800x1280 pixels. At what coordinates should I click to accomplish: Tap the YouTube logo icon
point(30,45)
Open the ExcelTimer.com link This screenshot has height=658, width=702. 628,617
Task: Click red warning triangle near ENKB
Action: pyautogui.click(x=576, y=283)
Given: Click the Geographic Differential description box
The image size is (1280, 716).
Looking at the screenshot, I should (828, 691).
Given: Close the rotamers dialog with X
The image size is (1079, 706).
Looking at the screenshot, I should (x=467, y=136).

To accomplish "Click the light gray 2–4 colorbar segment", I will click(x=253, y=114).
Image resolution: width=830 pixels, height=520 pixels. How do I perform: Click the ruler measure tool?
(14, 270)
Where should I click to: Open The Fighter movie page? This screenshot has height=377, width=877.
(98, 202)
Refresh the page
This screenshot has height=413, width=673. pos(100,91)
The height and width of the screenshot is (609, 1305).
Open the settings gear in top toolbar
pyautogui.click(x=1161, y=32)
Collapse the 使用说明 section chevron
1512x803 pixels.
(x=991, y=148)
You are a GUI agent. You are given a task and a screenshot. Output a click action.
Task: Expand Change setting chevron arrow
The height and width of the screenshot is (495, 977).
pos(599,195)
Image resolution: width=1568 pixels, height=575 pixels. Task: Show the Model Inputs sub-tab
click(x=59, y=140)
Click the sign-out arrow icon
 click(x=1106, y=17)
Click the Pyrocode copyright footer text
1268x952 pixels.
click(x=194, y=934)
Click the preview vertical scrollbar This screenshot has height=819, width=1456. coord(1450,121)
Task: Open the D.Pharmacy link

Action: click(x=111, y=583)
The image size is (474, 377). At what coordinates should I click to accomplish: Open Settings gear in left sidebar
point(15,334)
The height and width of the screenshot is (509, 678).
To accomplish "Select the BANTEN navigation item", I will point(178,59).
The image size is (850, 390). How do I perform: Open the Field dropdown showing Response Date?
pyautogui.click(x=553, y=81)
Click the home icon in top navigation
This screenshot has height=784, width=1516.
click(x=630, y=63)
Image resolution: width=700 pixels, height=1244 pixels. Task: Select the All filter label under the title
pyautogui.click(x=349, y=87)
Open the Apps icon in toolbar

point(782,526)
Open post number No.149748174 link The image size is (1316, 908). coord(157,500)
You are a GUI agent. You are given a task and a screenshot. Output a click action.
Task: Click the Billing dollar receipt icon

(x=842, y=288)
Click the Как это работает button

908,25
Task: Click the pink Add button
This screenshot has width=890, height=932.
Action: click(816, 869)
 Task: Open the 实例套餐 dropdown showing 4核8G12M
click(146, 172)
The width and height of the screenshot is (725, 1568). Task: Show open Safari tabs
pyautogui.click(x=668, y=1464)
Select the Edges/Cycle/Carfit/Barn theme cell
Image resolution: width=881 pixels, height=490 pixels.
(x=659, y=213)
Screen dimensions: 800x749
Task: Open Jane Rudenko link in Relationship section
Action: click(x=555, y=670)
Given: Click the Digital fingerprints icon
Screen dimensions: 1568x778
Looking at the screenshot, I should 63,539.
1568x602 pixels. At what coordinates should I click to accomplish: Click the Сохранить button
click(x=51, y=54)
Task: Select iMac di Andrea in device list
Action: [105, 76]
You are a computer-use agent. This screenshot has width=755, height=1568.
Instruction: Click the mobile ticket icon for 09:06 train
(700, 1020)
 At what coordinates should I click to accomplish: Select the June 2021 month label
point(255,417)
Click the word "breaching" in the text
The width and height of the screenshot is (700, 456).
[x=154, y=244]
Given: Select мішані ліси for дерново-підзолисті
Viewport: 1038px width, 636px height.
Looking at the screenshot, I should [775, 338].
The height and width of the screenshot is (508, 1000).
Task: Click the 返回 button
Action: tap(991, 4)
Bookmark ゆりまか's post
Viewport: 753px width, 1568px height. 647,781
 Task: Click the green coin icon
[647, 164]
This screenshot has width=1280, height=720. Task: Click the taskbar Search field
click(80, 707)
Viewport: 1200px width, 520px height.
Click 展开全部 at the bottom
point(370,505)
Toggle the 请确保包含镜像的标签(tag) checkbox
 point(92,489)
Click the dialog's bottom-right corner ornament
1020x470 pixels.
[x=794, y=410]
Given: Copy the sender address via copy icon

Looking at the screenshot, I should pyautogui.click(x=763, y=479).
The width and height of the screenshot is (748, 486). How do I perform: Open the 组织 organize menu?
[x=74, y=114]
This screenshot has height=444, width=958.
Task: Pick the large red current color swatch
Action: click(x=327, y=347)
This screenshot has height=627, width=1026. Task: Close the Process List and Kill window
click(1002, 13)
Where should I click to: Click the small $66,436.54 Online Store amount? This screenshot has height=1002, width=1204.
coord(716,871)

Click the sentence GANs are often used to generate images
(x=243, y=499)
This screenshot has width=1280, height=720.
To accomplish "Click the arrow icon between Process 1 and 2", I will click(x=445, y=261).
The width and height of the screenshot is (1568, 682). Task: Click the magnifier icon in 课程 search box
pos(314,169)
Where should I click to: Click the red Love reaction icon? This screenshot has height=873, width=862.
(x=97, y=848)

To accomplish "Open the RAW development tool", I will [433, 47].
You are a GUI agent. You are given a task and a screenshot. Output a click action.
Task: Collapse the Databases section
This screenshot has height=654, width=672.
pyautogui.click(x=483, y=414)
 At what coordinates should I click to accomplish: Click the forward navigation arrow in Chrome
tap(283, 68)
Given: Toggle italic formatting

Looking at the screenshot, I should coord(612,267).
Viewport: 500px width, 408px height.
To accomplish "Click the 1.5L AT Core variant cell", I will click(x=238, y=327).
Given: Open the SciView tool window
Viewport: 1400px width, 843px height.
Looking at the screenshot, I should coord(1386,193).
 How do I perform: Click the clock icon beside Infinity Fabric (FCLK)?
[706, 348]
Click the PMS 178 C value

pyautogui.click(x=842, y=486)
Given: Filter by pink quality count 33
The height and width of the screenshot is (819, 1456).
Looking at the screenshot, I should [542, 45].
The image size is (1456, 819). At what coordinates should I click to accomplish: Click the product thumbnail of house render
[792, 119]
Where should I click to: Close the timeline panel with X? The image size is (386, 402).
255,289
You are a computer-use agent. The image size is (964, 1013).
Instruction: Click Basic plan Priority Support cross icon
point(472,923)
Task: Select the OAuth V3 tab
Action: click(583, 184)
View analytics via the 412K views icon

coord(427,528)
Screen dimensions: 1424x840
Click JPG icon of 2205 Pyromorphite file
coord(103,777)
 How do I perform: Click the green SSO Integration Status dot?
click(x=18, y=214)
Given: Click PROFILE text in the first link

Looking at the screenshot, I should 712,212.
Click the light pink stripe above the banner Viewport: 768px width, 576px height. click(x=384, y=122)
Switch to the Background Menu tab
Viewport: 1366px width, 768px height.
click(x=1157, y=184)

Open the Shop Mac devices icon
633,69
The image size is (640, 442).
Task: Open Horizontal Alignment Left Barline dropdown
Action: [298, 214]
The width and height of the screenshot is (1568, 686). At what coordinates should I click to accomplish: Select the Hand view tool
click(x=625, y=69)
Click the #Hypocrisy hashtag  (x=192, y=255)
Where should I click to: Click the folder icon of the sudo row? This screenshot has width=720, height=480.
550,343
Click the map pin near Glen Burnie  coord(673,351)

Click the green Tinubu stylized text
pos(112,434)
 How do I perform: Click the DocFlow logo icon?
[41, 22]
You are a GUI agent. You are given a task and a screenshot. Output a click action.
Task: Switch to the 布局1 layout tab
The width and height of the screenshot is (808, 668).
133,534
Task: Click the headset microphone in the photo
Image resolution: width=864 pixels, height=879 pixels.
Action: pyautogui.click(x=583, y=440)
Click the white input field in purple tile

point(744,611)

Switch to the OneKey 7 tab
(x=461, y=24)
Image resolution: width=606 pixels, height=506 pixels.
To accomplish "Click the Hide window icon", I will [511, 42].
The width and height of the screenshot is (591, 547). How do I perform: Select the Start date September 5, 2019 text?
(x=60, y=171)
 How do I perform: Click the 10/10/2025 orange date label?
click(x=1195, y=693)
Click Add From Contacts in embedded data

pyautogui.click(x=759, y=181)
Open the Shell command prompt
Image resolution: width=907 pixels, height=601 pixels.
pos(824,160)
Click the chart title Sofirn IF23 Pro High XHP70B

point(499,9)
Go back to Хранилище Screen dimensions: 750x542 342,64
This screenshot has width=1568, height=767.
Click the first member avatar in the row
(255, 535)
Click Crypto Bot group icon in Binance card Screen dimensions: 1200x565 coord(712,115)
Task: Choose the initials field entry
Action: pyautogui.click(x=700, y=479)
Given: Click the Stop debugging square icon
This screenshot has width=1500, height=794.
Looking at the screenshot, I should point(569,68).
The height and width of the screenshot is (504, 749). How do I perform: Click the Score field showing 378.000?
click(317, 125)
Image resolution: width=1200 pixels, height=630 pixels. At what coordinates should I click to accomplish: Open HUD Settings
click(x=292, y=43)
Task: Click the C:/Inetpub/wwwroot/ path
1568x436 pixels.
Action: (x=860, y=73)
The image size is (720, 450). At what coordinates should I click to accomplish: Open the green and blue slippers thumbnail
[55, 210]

Work to complete → Reading through the records above, report each line in which the string "computer" is found.

Answer section →
You are a computer-use agent. This screenshot has width=755, height=1568.
You are a computer-use agent. The image size is (964, 1013).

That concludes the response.